Por otra parte, en el siglo XIII comenzó a usarse la picota – sustantivo derivado probablemente de pico, punta, o de pica, especie de lanza larga compuesta de un asta con un hierro pequeño y agudo en el extremo superior –, que era el lugar donde se exhibían las cabezas de los ajusticiados o se exponían a la vergüenza pública a cuantos hubiesen cometido algún delito menor: robo, fraude en las medidas, estafa… Mas en sentido estricto la picota era la porción puntiaguda – de ahí su nombre – que terminaba por la parte superior del rollo. Aunque prestaba servicios diferentes su misión más conocida era de servir para exponer a la vergüenza pública a determinados delincuentes, o sus restos en el caso de que hubieran sido ajusticiados, al objeto de que fueran conocidos por todos y sirviera de aviso a otros posibles facinerosos que desearan cometer algún delito. Esa exposición a la vergüenza o la deshonra se hacía tras haberle azotado durante una o más horas y en determinadas ocasiones el delincuente era sujetado clavándole una mano a ella. Como recogía en el siglo XIII una de las Siete Partidas de Alfonso XI el Sabio – partida 7ª, ley 4ª del título XXI: – “La setena es quando condenan a alguno que sea azotado o ferido paladinamente por yerro que fizo, o lo ponen por deshonra dél en la picota, o lo desnudan faciendole estar al sol untado de miel porque lo coman las moscas alguna hora del día”.

ROLLO TORRE
Rollo de Torre de D. Miguel

Aunque estas columnas ejemplarizantes comenzaron a usarse a partir de la Edad Media – entre los siglos v y xv –, se sabe que la picota es más antigua, ya que su precedente más arcaico se encuentra en las columnas de madera – columnas moenias – que los romanos levantaban extramuros de sus ciudades para dedicarlas a castigos menores, hasta que se decidió levantarlas en piedra para hacerlas más perdurables. Los rollos y picotas siguieron usándose en España – como antes dije – hasta su abolición por las Cortes de Cádiz en 1813, que dispusieron la obligatoriedad de “quitar o demoler todos los signos de vasallaje que haya en sus entradas, casas capitulares o cualesquiera otro lugar”. La medida fue bien acogida por el pueblo llano, que desde un principio había demostrado su rechazo, pues la justicia administrada en las picotas era sólo para los villanos, nunca para nobles o eclesiásticos, de ahí que – con el discurrir de los tiempos – la picota comenzara a convertirse en el símbolo de la opresión del pueblo, de la existencia de dos varas de medir para nobles o para villanos: los villanos, al rollo, pero nunca los nobles o eclesiásticos. 

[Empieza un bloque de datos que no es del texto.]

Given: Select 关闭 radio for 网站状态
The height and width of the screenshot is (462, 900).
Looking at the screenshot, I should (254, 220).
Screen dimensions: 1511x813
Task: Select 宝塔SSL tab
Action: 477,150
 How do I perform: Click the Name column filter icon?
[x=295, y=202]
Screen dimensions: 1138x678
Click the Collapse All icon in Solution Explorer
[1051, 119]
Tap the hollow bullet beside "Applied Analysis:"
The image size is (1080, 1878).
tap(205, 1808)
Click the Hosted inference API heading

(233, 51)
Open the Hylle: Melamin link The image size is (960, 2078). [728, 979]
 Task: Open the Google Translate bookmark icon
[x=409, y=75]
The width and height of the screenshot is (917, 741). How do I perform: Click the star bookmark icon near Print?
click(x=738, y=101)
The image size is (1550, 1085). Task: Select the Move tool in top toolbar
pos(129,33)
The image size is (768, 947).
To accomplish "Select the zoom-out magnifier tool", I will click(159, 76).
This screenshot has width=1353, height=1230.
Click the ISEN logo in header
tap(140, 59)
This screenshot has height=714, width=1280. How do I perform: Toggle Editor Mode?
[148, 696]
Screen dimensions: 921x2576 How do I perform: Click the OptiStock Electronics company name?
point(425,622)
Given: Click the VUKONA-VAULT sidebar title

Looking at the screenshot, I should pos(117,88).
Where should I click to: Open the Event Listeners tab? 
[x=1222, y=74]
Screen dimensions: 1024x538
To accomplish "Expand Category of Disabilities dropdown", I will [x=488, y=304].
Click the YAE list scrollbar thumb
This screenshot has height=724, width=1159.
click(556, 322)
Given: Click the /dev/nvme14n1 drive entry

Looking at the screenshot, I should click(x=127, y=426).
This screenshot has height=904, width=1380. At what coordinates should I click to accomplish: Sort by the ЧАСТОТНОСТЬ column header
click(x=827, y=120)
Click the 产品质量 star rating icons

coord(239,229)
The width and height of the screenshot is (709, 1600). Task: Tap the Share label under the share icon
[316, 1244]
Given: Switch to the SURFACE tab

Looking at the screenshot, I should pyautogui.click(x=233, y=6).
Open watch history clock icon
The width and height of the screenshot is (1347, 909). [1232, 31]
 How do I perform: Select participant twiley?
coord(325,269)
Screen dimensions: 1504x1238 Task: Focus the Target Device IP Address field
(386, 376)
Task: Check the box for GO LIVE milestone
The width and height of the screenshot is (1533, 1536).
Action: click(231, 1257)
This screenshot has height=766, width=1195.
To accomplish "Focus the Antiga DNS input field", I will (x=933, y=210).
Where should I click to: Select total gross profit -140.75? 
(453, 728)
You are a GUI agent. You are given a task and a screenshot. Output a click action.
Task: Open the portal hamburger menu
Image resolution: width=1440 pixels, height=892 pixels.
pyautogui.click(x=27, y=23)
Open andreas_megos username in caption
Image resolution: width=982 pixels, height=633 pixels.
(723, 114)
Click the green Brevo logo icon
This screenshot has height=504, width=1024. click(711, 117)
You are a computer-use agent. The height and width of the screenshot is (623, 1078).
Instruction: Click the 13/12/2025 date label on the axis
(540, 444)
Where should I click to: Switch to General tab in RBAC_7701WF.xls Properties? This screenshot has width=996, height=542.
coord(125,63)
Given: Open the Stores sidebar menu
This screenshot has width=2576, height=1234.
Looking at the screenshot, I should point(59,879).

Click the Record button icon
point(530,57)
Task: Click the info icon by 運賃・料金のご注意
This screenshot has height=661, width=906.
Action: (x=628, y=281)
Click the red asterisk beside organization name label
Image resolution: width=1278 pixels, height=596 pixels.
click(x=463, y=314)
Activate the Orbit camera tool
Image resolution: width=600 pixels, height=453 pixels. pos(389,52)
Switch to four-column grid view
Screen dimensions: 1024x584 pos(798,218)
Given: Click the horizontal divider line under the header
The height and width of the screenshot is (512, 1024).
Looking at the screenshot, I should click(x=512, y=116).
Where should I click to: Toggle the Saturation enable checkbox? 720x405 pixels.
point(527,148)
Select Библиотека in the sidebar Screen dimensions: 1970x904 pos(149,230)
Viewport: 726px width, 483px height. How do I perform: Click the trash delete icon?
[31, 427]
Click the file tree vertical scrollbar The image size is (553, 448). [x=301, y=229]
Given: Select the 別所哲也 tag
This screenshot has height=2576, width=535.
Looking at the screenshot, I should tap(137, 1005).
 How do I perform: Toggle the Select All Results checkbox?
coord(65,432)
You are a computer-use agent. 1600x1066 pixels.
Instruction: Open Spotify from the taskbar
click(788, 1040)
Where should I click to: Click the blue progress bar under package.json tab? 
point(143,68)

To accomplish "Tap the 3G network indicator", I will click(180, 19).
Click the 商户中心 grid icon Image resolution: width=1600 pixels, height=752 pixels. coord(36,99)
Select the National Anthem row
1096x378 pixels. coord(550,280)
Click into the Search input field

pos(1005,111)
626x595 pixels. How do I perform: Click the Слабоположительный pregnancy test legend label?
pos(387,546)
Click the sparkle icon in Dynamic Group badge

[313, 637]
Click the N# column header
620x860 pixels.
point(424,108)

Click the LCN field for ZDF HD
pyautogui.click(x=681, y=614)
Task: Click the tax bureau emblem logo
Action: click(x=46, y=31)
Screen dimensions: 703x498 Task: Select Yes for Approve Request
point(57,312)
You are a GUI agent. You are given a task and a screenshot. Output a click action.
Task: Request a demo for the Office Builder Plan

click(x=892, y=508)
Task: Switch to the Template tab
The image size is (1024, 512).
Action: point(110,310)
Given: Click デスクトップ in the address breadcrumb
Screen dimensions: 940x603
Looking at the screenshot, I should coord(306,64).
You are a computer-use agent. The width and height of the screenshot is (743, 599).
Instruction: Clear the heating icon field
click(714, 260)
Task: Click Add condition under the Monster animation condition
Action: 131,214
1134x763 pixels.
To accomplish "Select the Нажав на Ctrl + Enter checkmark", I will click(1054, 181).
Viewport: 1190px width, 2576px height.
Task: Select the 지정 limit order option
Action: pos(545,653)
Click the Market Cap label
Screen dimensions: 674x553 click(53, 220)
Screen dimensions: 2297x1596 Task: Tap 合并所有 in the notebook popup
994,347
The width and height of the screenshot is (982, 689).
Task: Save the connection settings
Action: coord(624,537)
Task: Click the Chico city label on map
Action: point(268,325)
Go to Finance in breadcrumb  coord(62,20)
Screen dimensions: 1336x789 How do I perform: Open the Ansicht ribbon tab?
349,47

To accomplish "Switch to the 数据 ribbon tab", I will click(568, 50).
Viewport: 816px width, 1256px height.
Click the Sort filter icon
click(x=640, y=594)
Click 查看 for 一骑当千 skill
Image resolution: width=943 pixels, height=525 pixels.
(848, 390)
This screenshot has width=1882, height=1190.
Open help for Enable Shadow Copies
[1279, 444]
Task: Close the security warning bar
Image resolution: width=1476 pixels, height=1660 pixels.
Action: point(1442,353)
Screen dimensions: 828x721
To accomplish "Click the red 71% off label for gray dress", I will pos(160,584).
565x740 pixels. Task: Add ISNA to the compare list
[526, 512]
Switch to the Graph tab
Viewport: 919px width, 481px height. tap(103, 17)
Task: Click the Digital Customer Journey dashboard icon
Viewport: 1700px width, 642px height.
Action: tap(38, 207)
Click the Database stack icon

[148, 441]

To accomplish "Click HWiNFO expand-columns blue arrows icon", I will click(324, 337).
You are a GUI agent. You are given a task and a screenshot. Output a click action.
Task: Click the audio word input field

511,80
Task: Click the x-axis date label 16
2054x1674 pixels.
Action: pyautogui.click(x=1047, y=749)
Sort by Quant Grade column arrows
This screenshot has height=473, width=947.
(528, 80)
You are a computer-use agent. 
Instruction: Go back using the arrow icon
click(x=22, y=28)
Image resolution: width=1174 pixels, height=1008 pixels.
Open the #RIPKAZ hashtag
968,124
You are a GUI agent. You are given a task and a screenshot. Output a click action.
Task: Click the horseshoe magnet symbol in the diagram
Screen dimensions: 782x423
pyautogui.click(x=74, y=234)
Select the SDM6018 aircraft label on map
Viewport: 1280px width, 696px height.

Para concluir debo citar los nombres de tres personajes históricos y conocidos cuyas cabezas fueron expuestas en el rollo de la localidad vallisoletana de Villalar tras haber sido decapitados en esa misma localidad: Juan de Padilla, Juan Bravo y Francisco Maldonado, que habían liderado las fuerzas comuneras que lucharon contra el emperador Carlos I en unos momentos de inestabilidad política de la Corona de Castilla que venía arrastrándose desde la muerte de Isabel la Católica en 1504. La fecha 23 de abril – fecha en que fueron ajusticiados los líderes comuneros – ha pasado a convertirse en el Día de la Comunidad de Castilla y León, en recuerdo de aquella derrota.